Geselecteerd fragment:
*****

STAY ALIVE, over gamers die bij het spelen van een illegaal computerspel één voor één het loodje leggen, was de op twee na laagst gewaardeerde film op het Amsterdam Fantastic Film Festival van dit jaar. Zaten er soms alleen spelletjes-haters in de zaal of lag het aan de film?
Een digitale held betreedt een digitaal spookhuis en zwerft er behoedzaam in rond, vanuit alle hoeken en gaten bespied door griezelige wezens. Ineens duikt in een donkere gang een angstaanjagende vrouwengestalte op. De gestalte neemt een sprong, het licht gaat uit en onze held is de pineut. Een seconde later bungelt hij met gebroken nek aan een ketting aan het plafond: game over.
Het meest effectieve gedeelte van STAY ALIVE is deze openingsscène, zogenaamd onderdeel van het fictieve spel van dezelfde naam, waarvan je je kunt voorstellen dat het door gamers enthousiast onthaald zou kunnen worden. De film zelf geeft daar helaas minder aanleiding toe. Het begint al bij het voor de hand liggende uitgangspunt dat de digitale gruwelijkheden zich herhalen in de werkelijkheid. Wie ‘game over’ op zijn monitor ziet verschijnen, kan er vast op rekenen even later te worden afgeslacht op dezelfde wijze als zijn spelpersonage.

*****

Aangeleverd materiaal:
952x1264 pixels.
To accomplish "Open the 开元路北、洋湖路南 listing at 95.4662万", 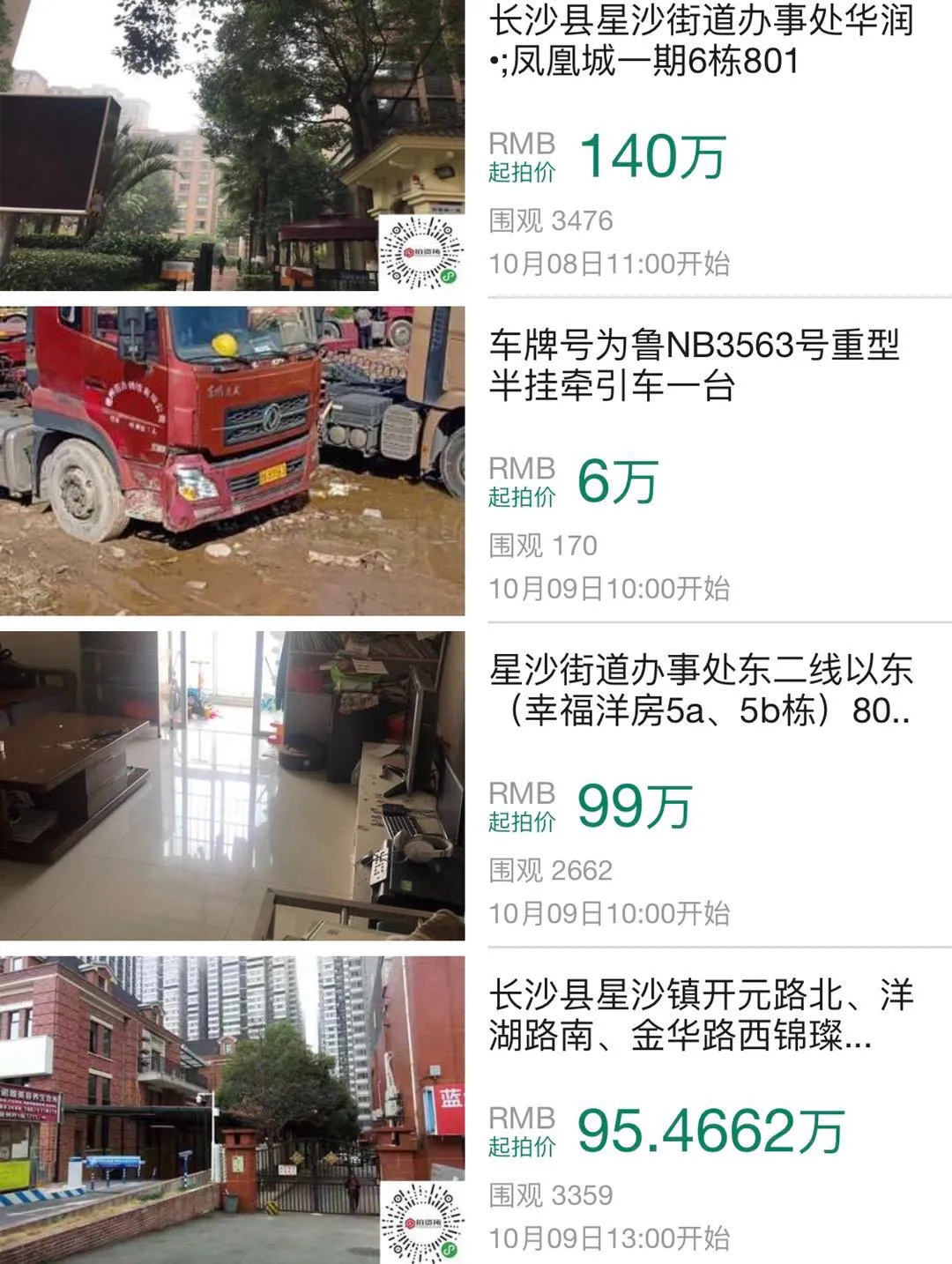I will 701,1015.
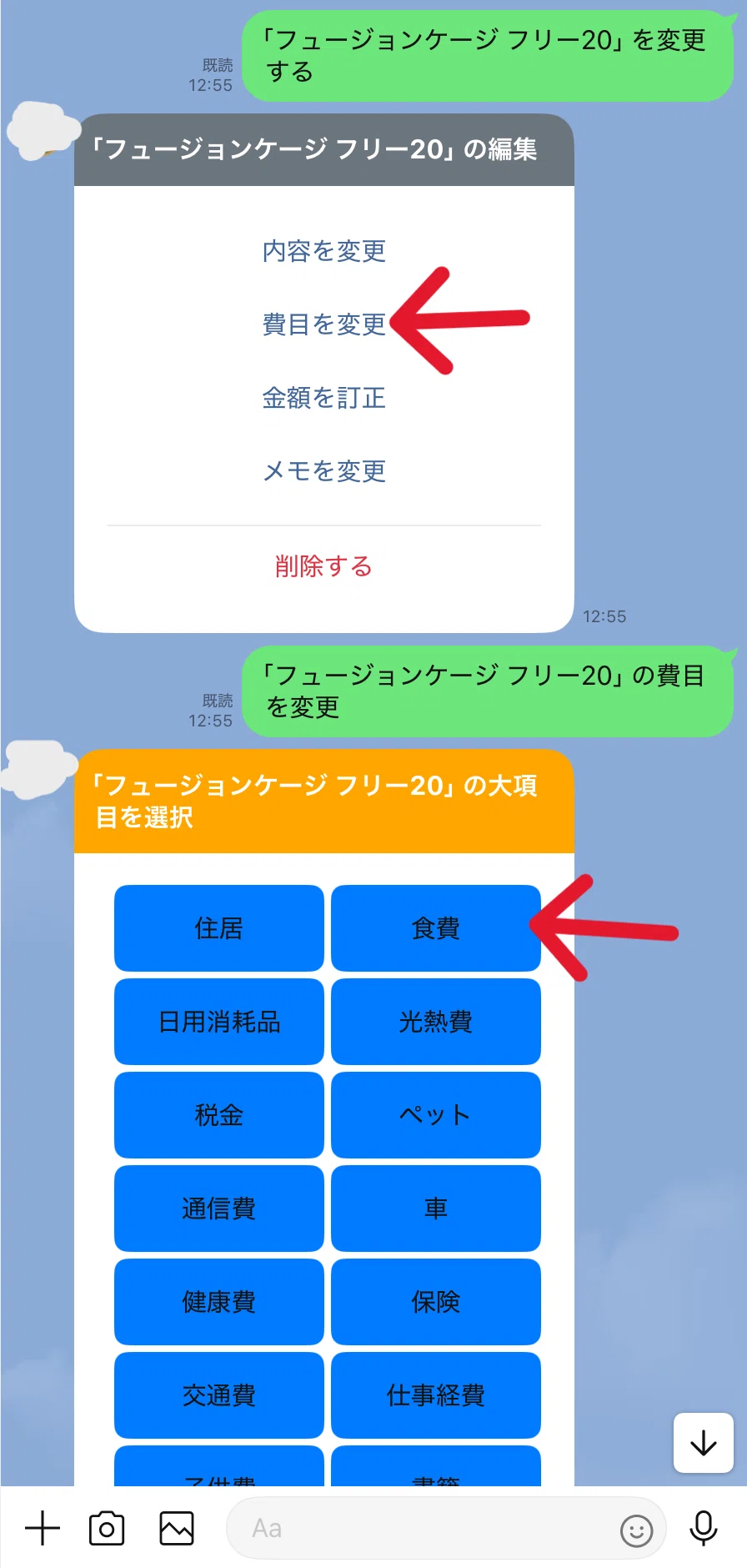Tap the ペット category button

436,1115
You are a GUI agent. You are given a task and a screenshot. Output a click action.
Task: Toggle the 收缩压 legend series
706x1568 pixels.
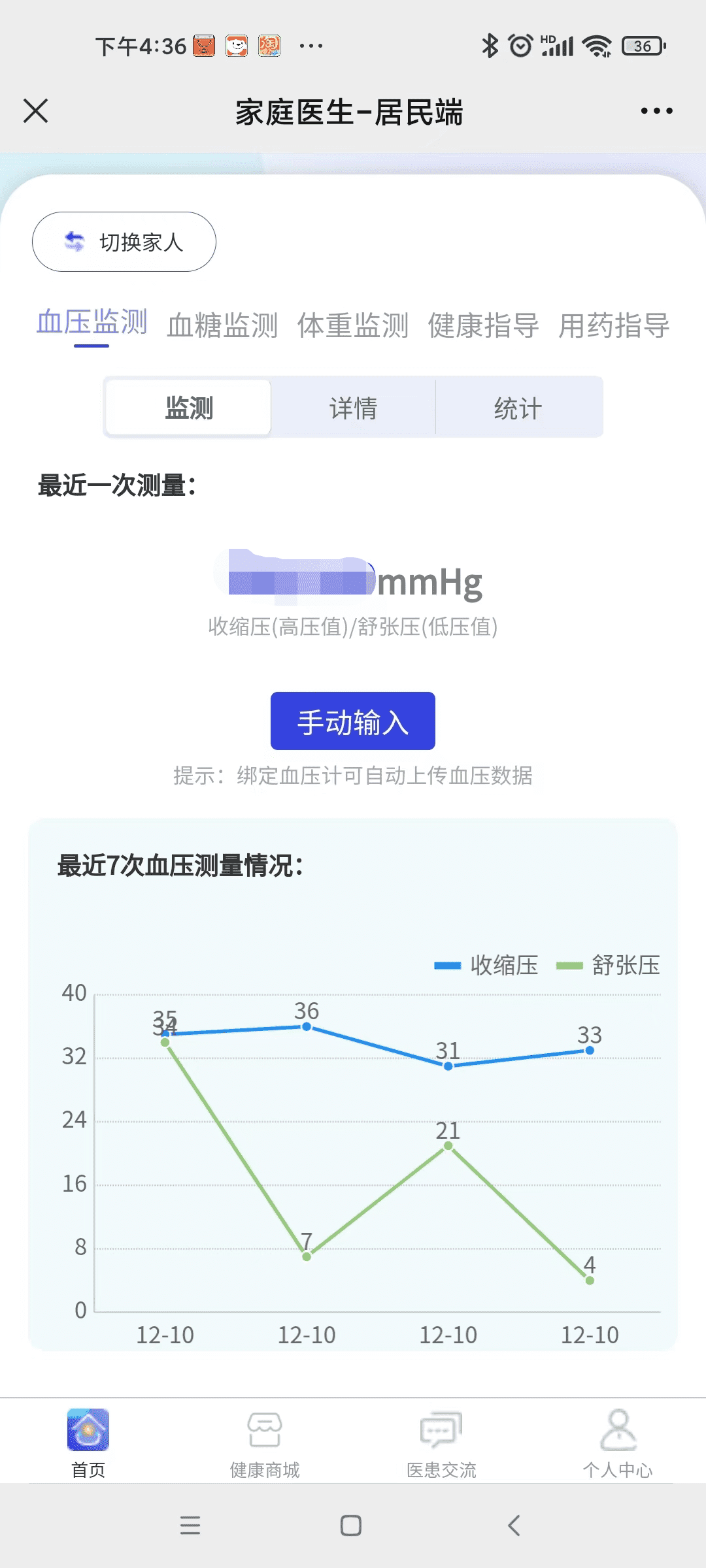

*****

Opdracht 1: Vat de recensie van STAY ALIVE hierboven samen in twee zinnen.
Opdracht 2: Zet de recensie van STAY ALIVE voort na de laatste zin.

Eindantwoord 1: STAY ALIVE, een film over gamers die bij het spelen van een illegaal computerspel een voor een het loodje leggen, was de op twee na laagst gewaardeerde film op het Amsterdam Fantastic Film Festival van dit jaar. Het meest effectieve deel is de openingsscène uit het fictieve spel, waarin een digitale held in een spookhuis aan zijn eind komt, maar de film zelf overtuigt minder, te beginnen bij het voor de hand liggende uitgangspunt dat de digitale gruwelijkheden zich in de werkelijkheid herhalen.

Eindantwoord 2:
Misschien dat de scenarist van STAY ALIVE met dit idee een VIDEODROME voor een nieuwe generatie voor ogen stond: wie te intensief met gewelddadige computerspelen in de weer is, wordt vanzelf onderdeel van hun sadistische universum. Het verschil is dat de snuff-tv-programma’s uit VIDEODROME de hoofdpersoon zelf ook gewelddadiger maakten, terwijl de doorsnee-jongeren uit STAY ALIVE onschuldige slachtoffers blijven, voor een deel direct afgevoerd naar de slachtbank, voor een deel overlevend om braaf korte metten te maken met het Kwaad. Een formule die in feite de kern vormt van iedere tiener-slasher sinds FRIDAY THE 13TH.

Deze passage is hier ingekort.